Brooklyn Heights Bathing Suite
A master bathing suite carved into the parlor floor of an 1840s Greek Revival brownstone — book-matched marble, a freestanding soaker, and concealed steam, all within a party-wall footprint.
The brief
The owners had spent three years returning an 1840s Greek Revival brownstone to itself — plaster cornices, pocket doors, the original stair — and arrived at the top floor with one rule: the bath could not announce that it was new. It had to feel as though the house had always held a room for bathing, even though the house never had.
The constraints were the usual brownstone constraints, only tighter. A party wall on one side that could not be touched. A single chase for all the wet services. A floor structure that had to be told, politely, that it would now carry a filled cast-marble tub.
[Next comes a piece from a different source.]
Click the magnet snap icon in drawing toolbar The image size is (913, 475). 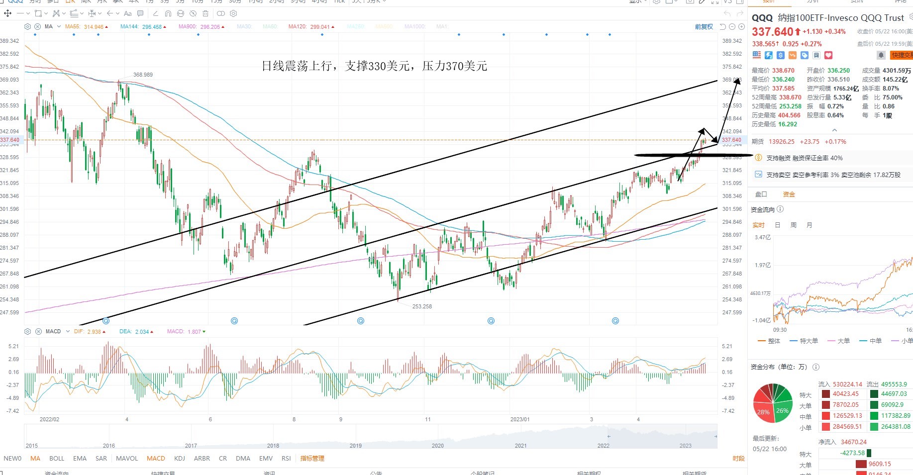click(168, 13)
And a client who wanted steam, heated floors, and silence — in a room you reach by walking past two bedrooms.
What we made
- A freestanding soaker carved from a single cream marble block, set on a low book-matched plinth so the veining runs unbroken from floor to tub.
- A wall of book-matched marble behind the tub, the grey-and-gold veining mirrored across the seam, fed by a floor-mounted brass tub filler aged to a soft patina.
- A concealed steam shower behind a frameless low-iron glass screen, its generator and controls buried in the one available chase.
- A walnut vanity drawn as a piece of furniture — honed marble top, undermount basin, slim brass sconces, no visible hardware — so it reads as a washstand, not a cabinet.
- A heated herringbone marble floor over a decoupling membrane, calibrated to take the chill off the stone without ever feeling like a heated floor.